The TB prevention program strategy will focus in on two areas. The first is diagnosis and treatment of all persons with active pulmonary TB. Prompt diagnosis and appropriate treatment of those persons are essential to limiting the spread of TB. Directly Observed Therapy (DOT) is indicated for all persons being treated for pulmonary TB. The second area includes the public health investigation of close contacts of all cases of pulmonary TB. All household members and close contacts of a patient with active TB will receive appropriate treatment in order to reduce the risk of future TB disease. These investigations are critical to identify likely sources of transmission and to limit the spread of TB. The consistent application of the above strategy will reduce the transmission of TB and decrease the population of infected persons at risk of developing TB disease, ultimately leading to the control of the disease.
The above strategy will be applied through several components aimed at controlling this endemic scourge. The first component is the development of a Tuberculosis case registry. This registry will enable us to track diagnostic information on patients with TB and monitor their clinical management and response to therapy.
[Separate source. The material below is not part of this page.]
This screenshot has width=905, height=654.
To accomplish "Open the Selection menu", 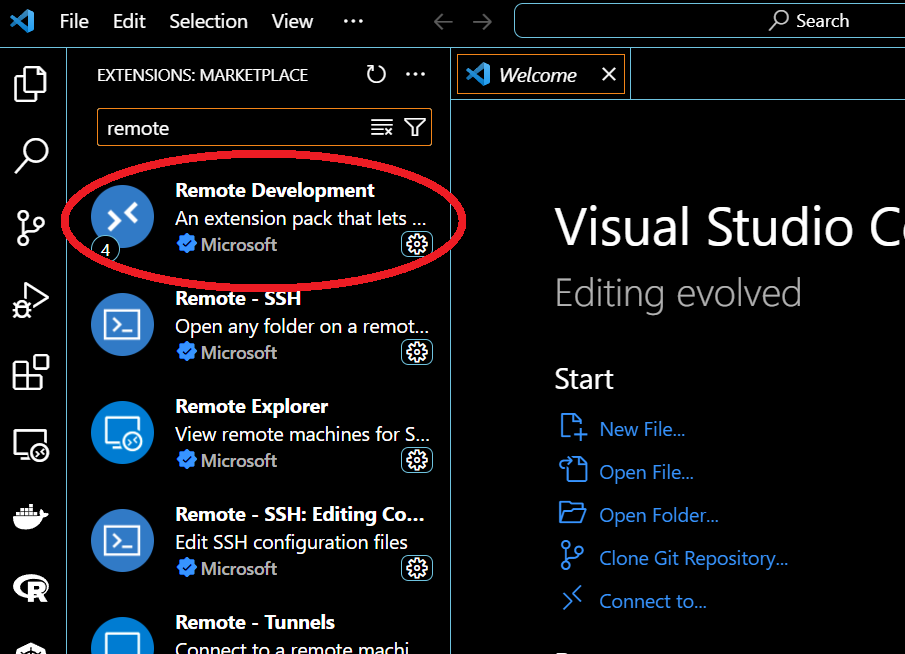I will (x=208, y=21).
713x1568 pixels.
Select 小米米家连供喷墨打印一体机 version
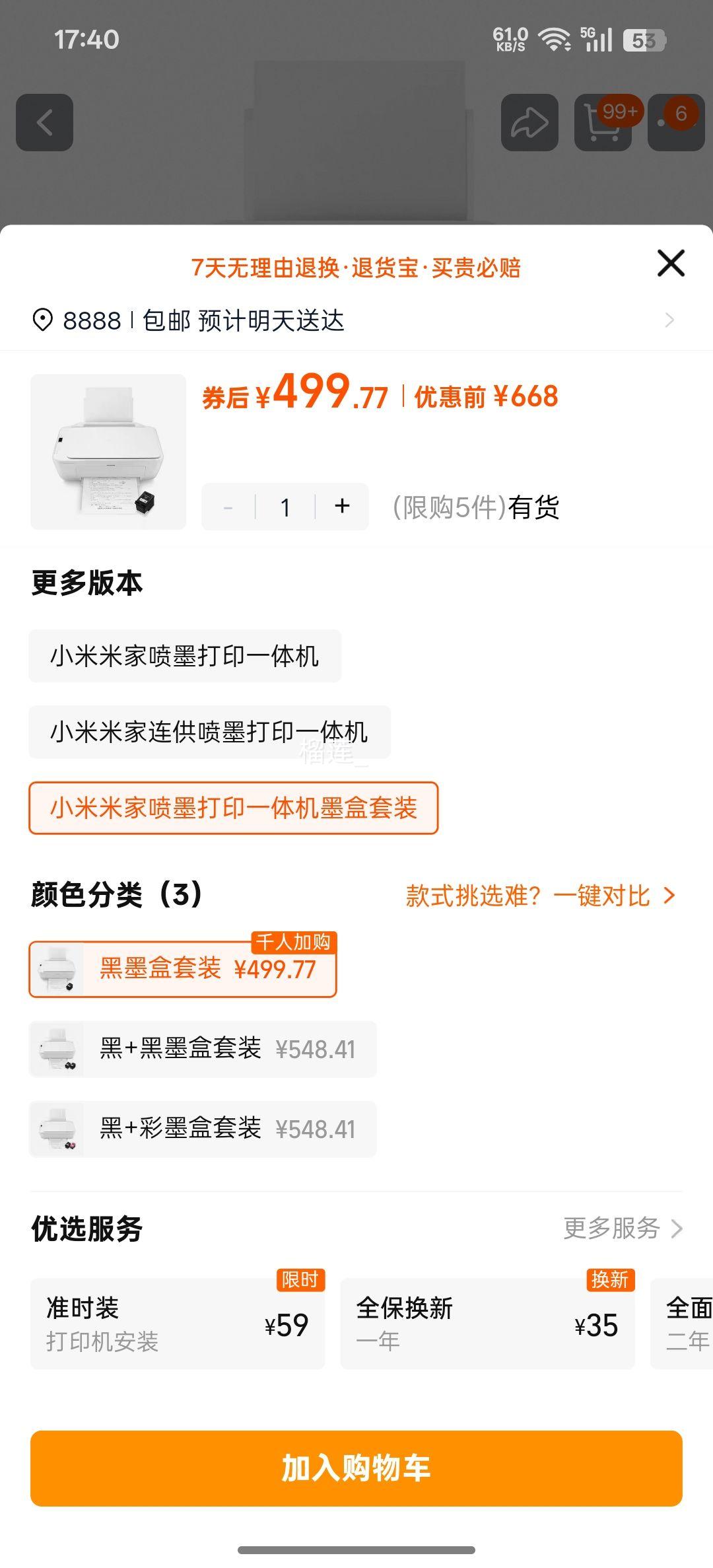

Second, is the provision of anti-tuberculosis drugs. Thirdly, laboratory services including increased utilization of sputum specimens will be employed for early detection of infectious pulmonary TB. A fourth component will be expert consultation from both local health care providers in Haiti and physicians from the US that will be made available through telephone and online consultation between the Espwa clinic and the Providence TB clinic. The fifth component is disease reporting and surveillance. The sixth component will include intensive training of the Espwa clinic health care workers on TB diagnosis, treatment, follow-up and epidemiology in southern Haiti.
Key activities of the TB prevention program will include direct medical care to patients. The evaluation and treatment of patients with suspected or documented active or latent TB infection will be conducted by health care providers at the Espwa clinic. Chest radiographs will be obtained at the public hospital when a specific medical indication exists (ie, symptoms, relevant history, or candidate for treatment of latent TB infection). With the assistance of health care personnel at the Espwa clinic, the program will monitor and encourage patient compliance with medical treatment and with clinical follow-up. Finally, we intend to present and share our results with the Public Health Ministry in Les Cayes. Preliminary discussions with the Minister of Health in Southern Haiti have occurred. The public health officials are interested in reviewing our data, yet remain unconvinced of the practicality and efficacy of treating latent TB. By presenting a well-designed and carefully executed program, we hope to persuade the local medical community to accept and embrace the concept of TB prevention in Haiti.

Vilaj Espwa and TB

Hope Village or in Creole, Vilaj Espwa, encompasses over 125 acres of land and is home to 640 children with hundreds more coming to its two schools each day from poor neighboring communities. Volunteer physicians from the US began testing the children of Espwa for TB four years ago and began a treatment program in the fall of 2006 after discovering that about 350 of the children (45%) and 120 of the staff (60%) were positive for latent TB. The actual infection rate (persons with active TB) was last known to be 2% in 2006. In the last two years, several hundred individuals have began a 9-month treatment course with an 85% success in terms of therapy compliance as older teens and staff are more likely to refuse treatment.

First day back

After waking up for 3am the day after graduation, I arrived in Les Cayes around 5:30pm, just in time for dinner. I just finished unpacking, and am ready to get started! I'm going to try and update this blog daily but because of the shortage on electricity that may not be possible. Nonetheless, check back weekly for updates on how and what I'm doing. Feel free to respond to any of my posts and I'll try to write back. Thanks!